# DATASET EXTRACT
---+---

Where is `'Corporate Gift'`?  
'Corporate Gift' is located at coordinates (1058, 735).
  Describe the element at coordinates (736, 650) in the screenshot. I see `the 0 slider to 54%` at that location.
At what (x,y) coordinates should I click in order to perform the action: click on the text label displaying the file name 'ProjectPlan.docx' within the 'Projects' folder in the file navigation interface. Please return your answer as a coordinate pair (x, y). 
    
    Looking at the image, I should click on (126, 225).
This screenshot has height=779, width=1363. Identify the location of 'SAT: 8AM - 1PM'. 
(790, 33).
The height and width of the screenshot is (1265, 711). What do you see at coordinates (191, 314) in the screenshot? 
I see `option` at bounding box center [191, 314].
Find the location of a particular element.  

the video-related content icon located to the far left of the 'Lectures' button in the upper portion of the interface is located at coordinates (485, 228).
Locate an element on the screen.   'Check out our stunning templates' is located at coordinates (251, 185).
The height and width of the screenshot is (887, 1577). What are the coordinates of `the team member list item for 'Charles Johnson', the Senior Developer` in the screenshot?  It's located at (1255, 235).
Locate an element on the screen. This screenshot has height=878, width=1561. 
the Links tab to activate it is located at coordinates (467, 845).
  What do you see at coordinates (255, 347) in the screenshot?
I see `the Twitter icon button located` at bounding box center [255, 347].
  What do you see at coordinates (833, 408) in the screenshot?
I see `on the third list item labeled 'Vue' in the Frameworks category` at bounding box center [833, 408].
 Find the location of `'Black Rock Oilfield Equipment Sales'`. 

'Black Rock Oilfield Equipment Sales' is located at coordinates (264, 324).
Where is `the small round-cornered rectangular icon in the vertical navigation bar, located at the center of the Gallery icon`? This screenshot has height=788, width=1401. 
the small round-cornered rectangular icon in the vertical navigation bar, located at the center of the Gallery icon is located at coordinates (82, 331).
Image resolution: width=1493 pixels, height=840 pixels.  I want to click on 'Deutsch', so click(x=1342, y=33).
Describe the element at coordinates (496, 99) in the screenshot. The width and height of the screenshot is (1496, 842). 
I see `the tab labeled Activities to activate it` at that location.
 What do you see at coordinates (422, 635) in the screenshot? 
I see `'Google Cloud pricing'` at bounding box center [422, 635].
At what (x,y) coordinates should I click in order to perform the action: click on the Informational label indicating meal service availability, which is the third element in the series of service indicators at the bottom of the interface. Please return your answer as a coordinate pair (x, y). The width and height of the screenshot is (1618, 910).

---+---

# WHAT IS REQUIRED
Can you update all the records above so that "Where is" becomes "Where can I find" and nothing else changes?

# FINISHED ANSWER
Where can I find `'Corporate Gift'`?  
'Corporate Gift' is located at coordinates (1058, 735).
  Describe the element at coordinates (736, 650) in the screenshot. I see `the 0 slider to 54%` at that location.
At what (x,y) coordinates should I click in order to perform the action: click on the text label displaying the file name 'ProjectPlan.docx' within the 'Projects' folder in the file navigation interface. Please return your answer as a coordinate pair (x, y). 
    
    Looking at the image, I should click on (126, 225).
This screenshot has height=779, width=1363. Identify the location of 'SAT: 8AM - 1PM'. 
(790, 33).
The height and width of the screenshot is (1265, 711). What do you see at coordinates (191, 314) in the screenshot? 
I see `option` at bounding box center [191, 314].
Find the location of a particular element.  

the video-related content icon located to the far left of the 'Lectures' button in the upper portion of the interface is located at coordinates (485, 228).
Locate an element on the screen.   'Check out our stunning templates' is located at coordinates (251, 185).
The height and width of the screenshot is (887, 1577). What are the coordinates of `the team member list item for 'Charles Johnson', the Senior Developer` in the screenshot?  It's located at (1255, 235).
Locate an element on the screen. This screenshot has height=878, width=1561. 
the Links tab to activate it is located at coordinates (467, 845).
  What do you see at coordinates (255, 347) in the screenshot?
I see `the Twitter icon button located` at bounding box center [255, 347].
  What do you see at coordinates (833, 408) in the screenshot?
I see `on the third list item labeled 'Vue' in the Frameworks category` at bounding box center [833, 408].
 Find the location of `'Black Rock Oilfield Equipment Sales'`. 

'Black Rock Oilfield Equipment Sales' is located at coordinates (264, 324).
Where can I find `the small round-cornered rectangular icon in the vertical navigation bar, located at the center of the Gallery icon`? This screenshot has height=788, width=1401. 
the small round-cornered rectangular icon in the vertical navigation bar, located at the center of the Gallery icon is located at coordinates (82, 331).
Image resolution: width=1493 pixels, height=840 pixels.  I want to click on 'Deutsch', so click(x=1342, y=33).
Describe the element at coordinates (496, 99) in the screenshot. The width and height of the screenshot is (1496, 842). 
I see `the tab labeled Activities to activate it` at that location.
 What do you see at coordinates (422, 635) in the screenshot? 
I see `'Google Cloud pricing'` at bounding box center [422, 635].
At what (x,y) coordinates should I click in order to perform the action: click on the Informational label indicating meal service availability, which is the third element in the series of service indicators at the bottom of the interface. Please return your answer as a coordinate pair (x, y). The width and height of the screenshot is (1618, 910).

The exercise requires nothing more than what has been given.